DF: balanço mostra que março teve o menor índice homicídios em 22 anos
No trimestre, a redução chegou a 35,3%, o que significa 48 vidas poupadas no período, segundo a Secretaria de Segurança Pública do DF
atualizado
Compartilhar notícia

Levantamento realizado pela Secretaria de Segurança Pública do Distrito Federal (SSP-DF) mostra que março teve o menor número de vítimas de homicídios para o mês em 22 anos. O balanço também inclui latrocínios e lesões corporais seguidas de morte. Apenas no primeiro trimestre deste ano, a redução chegou a 35,3%, o que significa 48 vidas poupadas no período.
“Em 2019, antes da pandemia, tivemos a menor taxa de vítimas de homicídio dos últimos 35 anos. Isso mostrou que a estratégia estava dando certo, mas precisávamos avançar. Em 2020, superamos esse recorde com a menor taxa dos últimos 41 anos, mesmo diante das incertezas da pandemia.
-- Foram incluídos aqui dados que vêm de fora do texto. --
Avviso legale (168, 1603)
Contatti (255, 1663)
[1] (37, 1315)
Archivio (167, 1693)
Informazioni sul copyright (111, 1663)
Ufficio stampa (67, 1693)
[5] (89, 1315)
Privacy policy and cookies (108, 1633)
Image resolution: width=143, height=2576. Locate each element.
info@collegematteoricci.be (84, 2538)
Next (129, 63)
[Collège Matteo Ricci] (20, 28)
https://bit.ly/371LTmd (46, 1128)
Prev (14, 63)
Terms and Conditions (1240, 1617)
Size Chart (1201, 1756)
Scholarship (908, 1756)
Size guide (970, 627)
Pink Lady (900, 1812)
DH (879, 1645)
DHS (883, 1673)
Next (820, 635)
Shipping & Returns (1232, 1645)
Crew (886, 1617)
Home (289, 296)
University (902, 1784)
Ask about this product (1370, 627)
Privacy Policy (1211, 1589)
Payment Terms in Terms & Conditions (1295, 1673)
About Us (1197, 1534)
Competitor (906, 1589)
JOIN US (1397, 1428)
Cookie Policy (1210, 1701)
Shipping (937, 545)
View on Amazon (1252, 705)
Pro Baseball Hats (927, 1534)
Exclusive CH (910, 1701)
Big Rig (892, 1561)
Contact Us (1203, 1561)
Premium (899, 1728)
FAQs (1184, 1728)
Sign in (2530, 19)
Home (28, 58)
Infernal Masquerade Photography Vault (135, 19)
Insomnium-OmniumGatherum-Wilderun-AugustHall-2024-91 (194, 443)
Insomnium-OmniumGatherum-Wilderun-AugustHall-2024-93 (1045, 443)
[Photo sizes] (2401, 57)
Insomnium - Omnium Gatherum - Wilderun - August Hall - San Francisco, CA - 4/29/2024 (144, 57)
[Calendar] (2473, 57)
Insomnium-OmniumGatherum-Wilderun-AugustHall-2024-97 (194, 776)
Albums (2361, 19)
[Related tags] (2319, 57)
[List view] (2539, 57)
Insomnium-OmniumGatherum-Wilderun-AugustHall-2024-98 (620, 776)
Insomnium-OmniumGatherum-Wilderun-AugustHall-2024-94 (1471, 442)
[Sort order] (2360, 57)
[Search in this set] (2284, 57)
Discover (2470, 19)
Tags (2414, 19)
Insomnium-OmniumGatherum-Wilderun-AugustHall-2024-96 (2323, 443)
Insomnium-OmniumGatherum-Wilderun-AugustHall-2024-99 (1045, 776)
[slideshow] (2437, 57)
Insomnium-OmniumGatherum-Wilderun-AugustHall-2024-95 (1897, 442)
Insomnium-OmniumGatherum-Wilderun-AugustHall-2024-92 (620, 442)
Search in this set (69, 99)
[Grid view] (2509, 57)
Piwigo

Continuamos nos aperfeiçoando, com estipulação de metas até o fim de 2022 e avaliação contínua de resultados, para, assim, conseguirmos manter as reduções significativas do ano passado”, enfatizou o secretário de Segurança Pública, delegado Júlio Danilo.
Nos primeiros três meses de 2020, o DF teve 116 vítimas de homicídios e, no mesmo período deste ano, 82, uma queda de 29%. Houve também redução de quase 30% nas tentativas desse tipo de delito, de 212 para 149 registros. Com relação ao latrocínio, a queda foi de 70%, no primeiro trimestre deste ano, em relação ao mesmo período do ano passado.
“O alto percentual de resolução de crimes contra a vida da Polícia Civil foi muito importante nesse processo. A identificação e a prisão de autores impacta na incidência desse tipo de crime, pois impede que esses criminosos reincidam ou mesmo sejam vítimas”, avaliou Danilo.
O secretário também destacou a intensificação da operação integrada Quinto Mandamento, que realizou 3 mil abordagens a pessoas e mais de 700 a veículos nos primeiros três meses de 2021. “A intenção da operação é simples: preservar o maior bem do ser humano, que é a vida. Para isso, focamos nossas ações em locais, dias e horários críticos para coibir o tráfico de drogas e para retirar armas ilegais das ruas, crimes que têm relação direta com os homicídios”, explicou.
Para o diretor-geral da Polícia Civil do Distrito Federal (PCDF), delegado Robson Cândido, a alta capacidade técnica dos policiais e os investimentos em tecnologia e inteligência são essenciais para a efetividade das investigações.
“Temos um plantão especializado, voltado somente à preservação de locais de crimes. Isso nos permite produzir conhecimento qualificado para pautar nossa atuação. Toda delegacia tem, hoje, um protocolo de atuação que define prioridades e procedimentos das investigações. Temos uma PCDF capacitada, que vem garantindo alto índice de condenações de criminosos”, disse Cândido.
Ações integradas
O comandante-geral da Polícia Militar do Distrito Federal, coronel Márcio Vasconcelos, ressalta que as diversas operações integradas, como a Vita Salutem e a Quinto Mandamento, foram muito importantes também para a redução de quase 35% nos crimes de roubos a comércio, a pedestre, em transporte coletivo, de veículo, a residência e o furto em veículo.
“Ter as forças de segurança e outros órgãos trabalhando de forma integrada foi primordial para o DF atingir números tão importantes de redução da criminalidade. A Polícia Militar sempre foi e sempre será uma parceira nas ações de combate e prevenção do crime. Continuaremos integrados a outros órgãos nesse esforço conjunto de promover a segurança e o bem-estar da população”, destacou o comandante.
A maior queda apresentada nos crimes contra o patrimônio foi de furto em veículo, que chegou a 38,5%. Na sequência, aparece o roubo em transporte coletivo (-36,7%), roubo a pedestre (- 34,6%), roubo de veículo (- 30,8%), roubo em comércio (- 29,5%) e roubo a residência, que registrou redução de 12,5%.
“A queda nesses tipos de crime representa 3,7 mil roubos e furtos a menos no Distrito Federal. São crimes que impactam diretamente na sensação de segurança da população. A Polícia Militar e as demais forças de segurança têm o desafio de manter esses crimes em queda e, se for possível, baixar ainda mais. Com muito trabalho, coordenação e inteligência, vamos conseguir”, ressaltou Vasconcelos.